第2の態様に係る誘導灯器具(1、1A〜1E)に関して、第1の態様において、端子台は、第2電線(L2)が導出される導出口(712)を有し、導出口(712)が第1配線部(10C)の縁の側を向くように配置されていることが好ましい。第2の態様によれば、例えば誘導灯器具(1、1A〜1E)の施工時に、施工者にとって、導出口712から導出している第2電線(L2)が邪魔になり難くなり、配線作業の作業性が更に向上される。
第3の態様に係る誘導灯器具(1、1A〜1E)に関して、第1の態様又は第2の態様において、第1収容部(10A)及び第2収容部(10B)は、上記第1の方向から見たときに互いに隙間(G1)を空けて並んで配置されることが好ましい。第2配線部(10D)の少なくとも一部(第3領域10D3)は、隙間(G1)に配置されていることが好ましい。第3の態様によれば、第2電線(L2)が邪魔になり難くなり、配線作業の作業性が更に向上される。また、第2電線(L2)が、筐体(10)内において無用に引き回される可能性を抑制できる。
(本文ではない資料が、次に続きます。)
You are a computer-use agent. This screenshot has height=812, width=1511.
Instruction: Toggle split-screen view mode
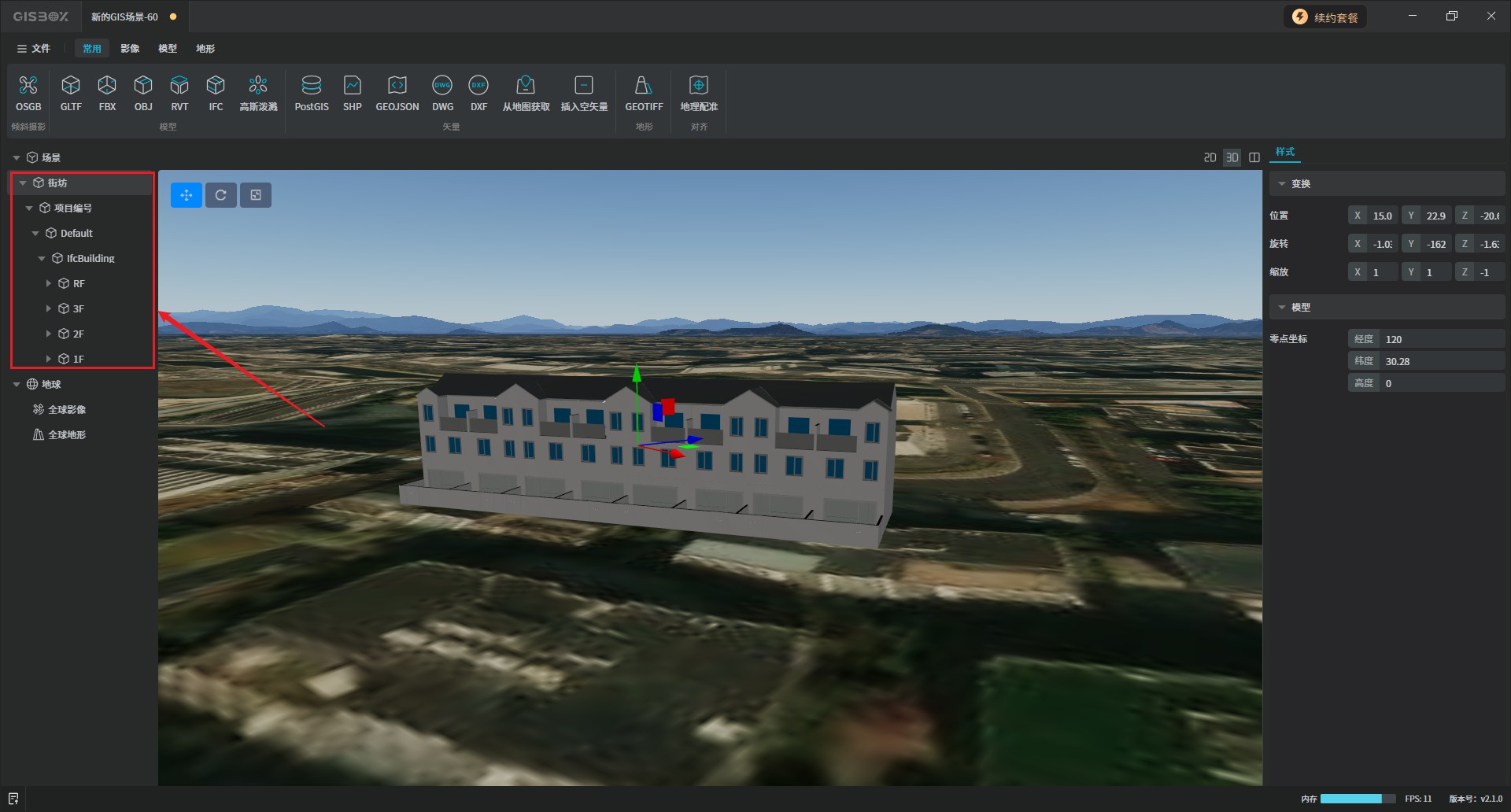[x=1254, y=157]
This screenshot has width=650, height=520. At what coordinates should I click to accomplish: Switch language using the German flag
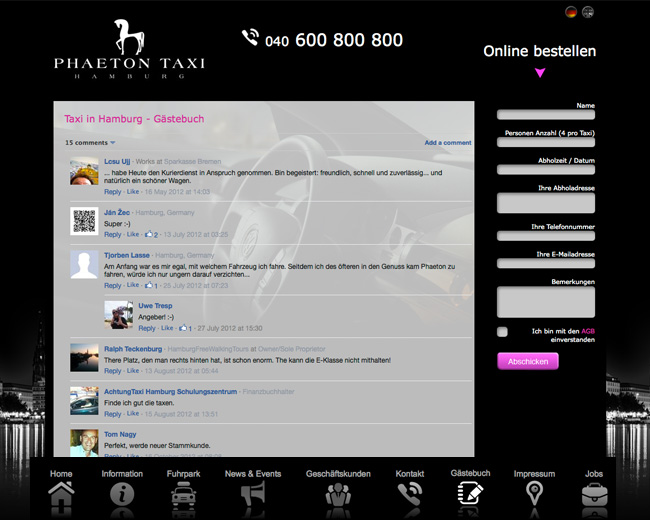pyautogui.click(x=571, y=12)
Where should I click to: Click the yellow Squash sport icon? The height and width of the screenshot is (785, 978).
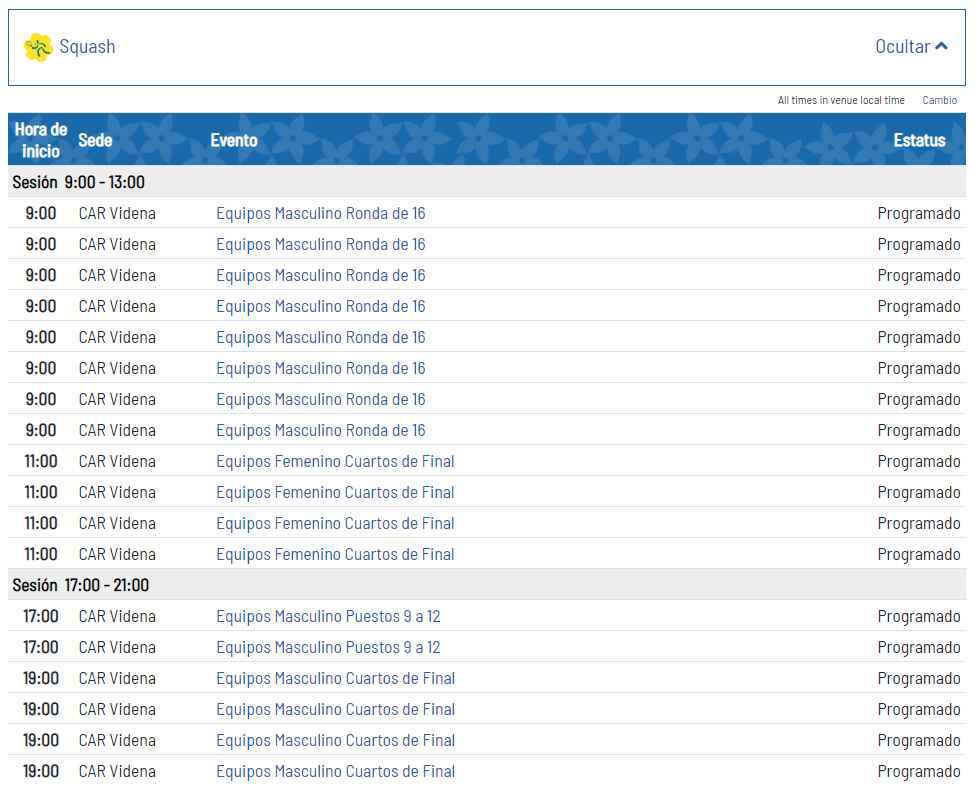(x=38, y=47)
第4の態様に係る誘導灯器具(1、1A〜1E)に関して、第3の態様において、筐体(10)は、第2配線部(10D)に配置される第2電線(L2)が第1配線部(10C)へ入り込むことを規制する壁部(W1)を、更に有することが好ましい。壁部(W1)は、第2配線部(10D)の上記一部(第3領域10D3)と第1配線部(10C)との間に配置されていることが好ましい。第4の態様によれば、第1電線(L1)と第2電線(L2)とが、筐体(10)内で絡み合う可能性を更に低減できる。
第5の態様に係る誘導灯器具(1、1A〜1E)は、第1〜第4の態様のいずれか1つにおいて、端子台である第1端子台(71)に加えて、第1配線部(10C)に配置されて信号線(S1)が接続される第2端子台(72)を、更に備えることが好ましい。筐体(10)は、当該誘導灯器具(1、1A〜1E)を構造体(T1)へ取り付けるための一対の取付ボルト(T10)がそれぞれ挿入される一対の孔(103)を、更に有することが好ましい。第1配線部(10C)は、上記第1の方向から見たときに、第1収容部(10A)、第2収容部(10B)、及び一対の孔(103)に挿入された一対の取付ボルト(T10)によって囲まれることが好ましい。第5の態様によれば、例えば配線作業時に、第1配線部(10C)を利用する施工者の手が、一対の取付ボルトT10に当たるといった事態の発生を抑制することができる。